== Data supplied ==
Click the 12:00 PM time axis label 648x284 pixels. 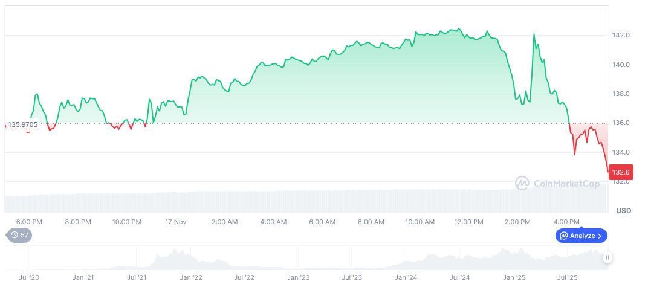[468, 222]
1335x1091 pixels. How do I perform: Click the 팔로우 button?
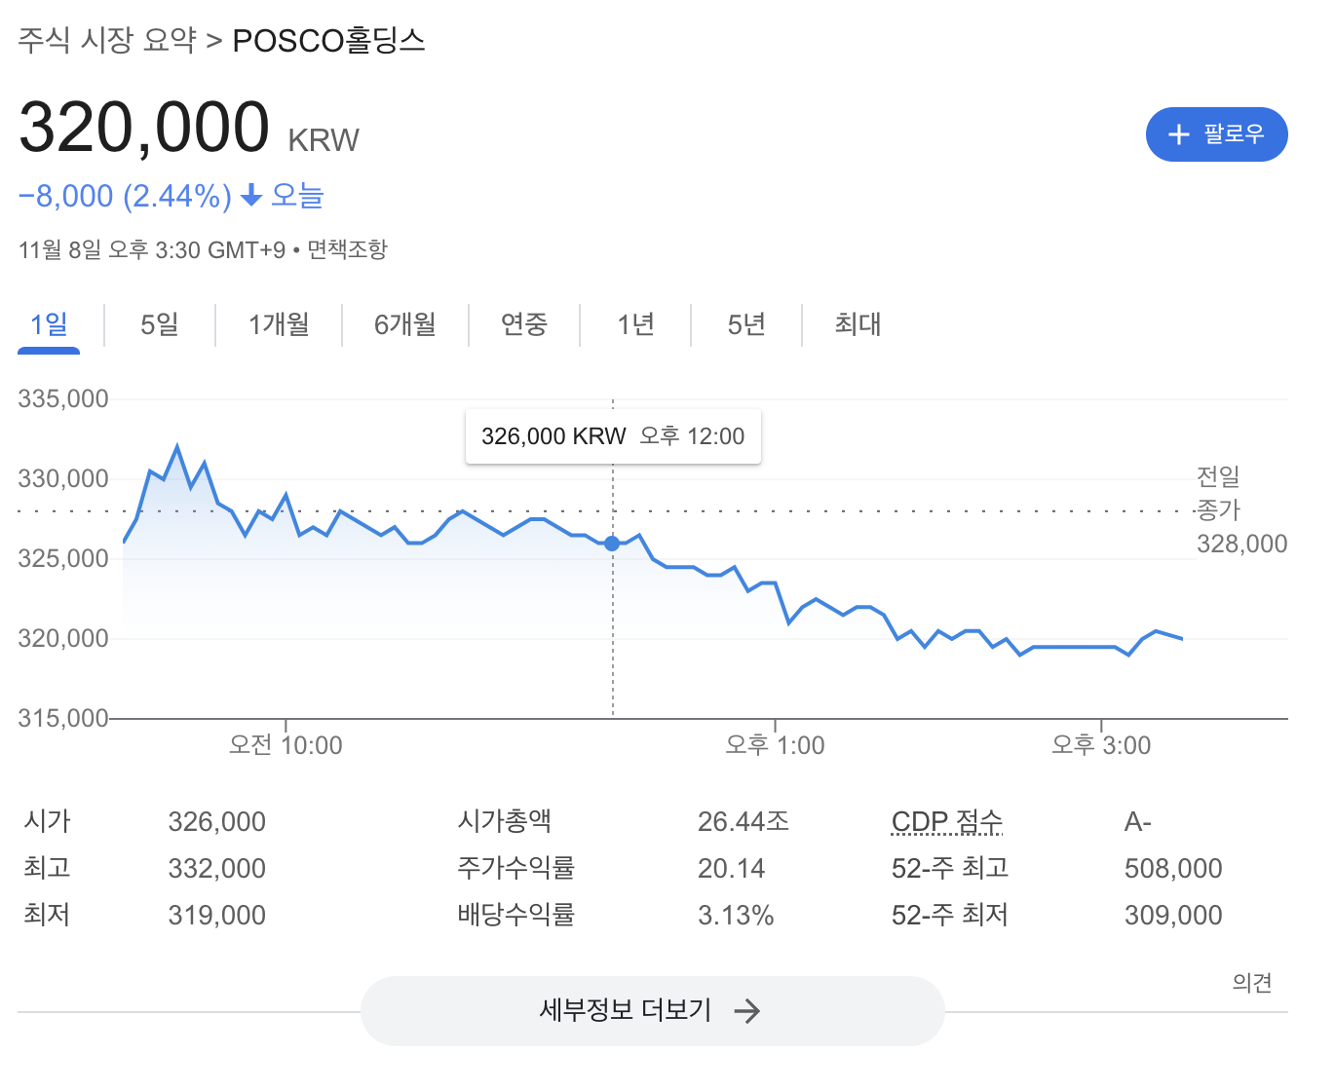1216,134
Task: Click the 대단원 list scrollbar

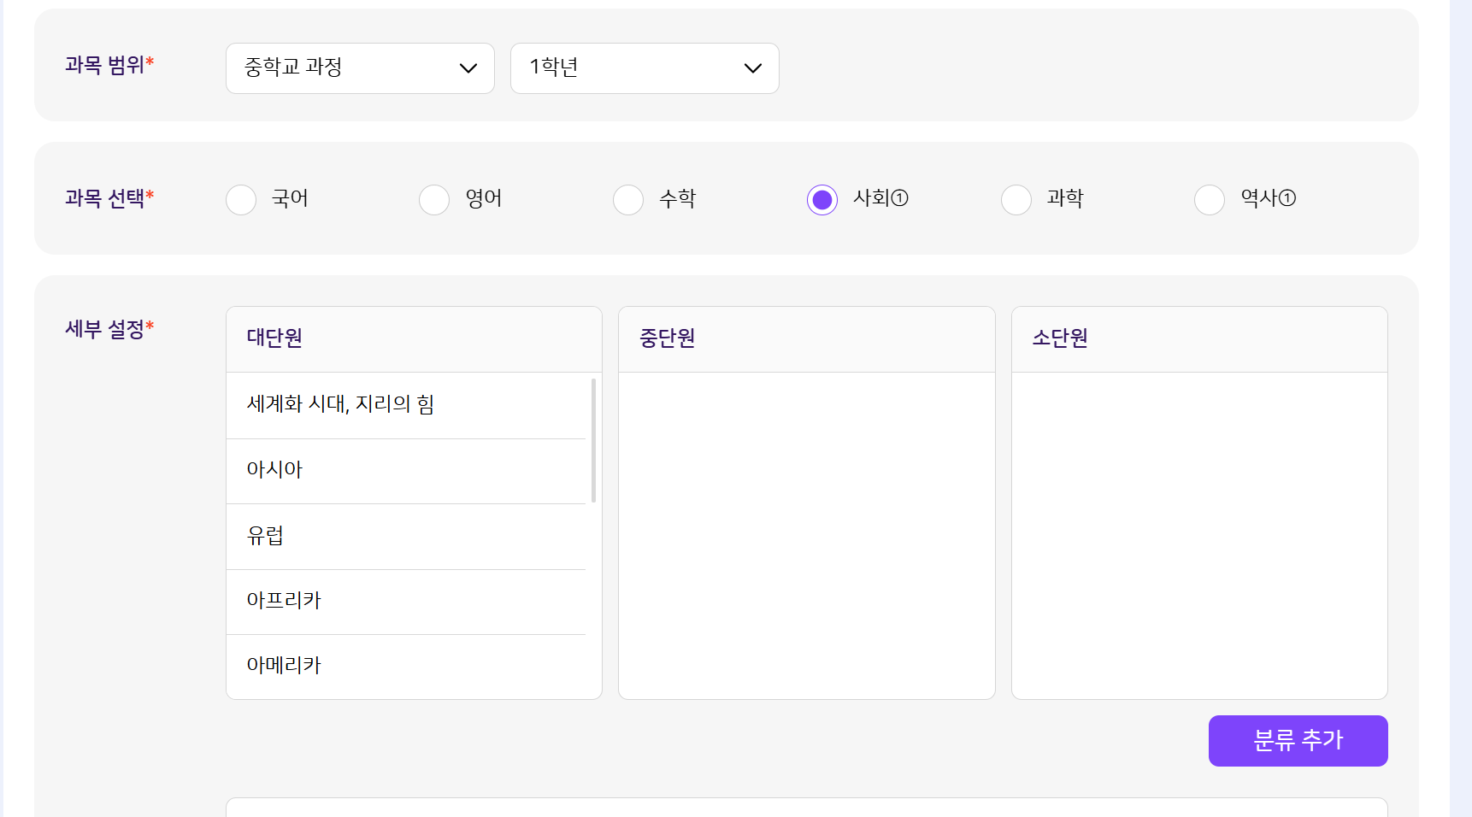Action: (x=593, y=441)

== Work item ==
Leave the pictures out and restate exactly the lines from the one that has "1335x1091 pixels. How" through the final line of the entries above, both ends included.

== Answer to this task ==
1335x1091 pixels. How do I perform: Click the 팔로우 button?
1216,134
Task: Click the 대단원 list scrollbar

Action: (x=593, y=441)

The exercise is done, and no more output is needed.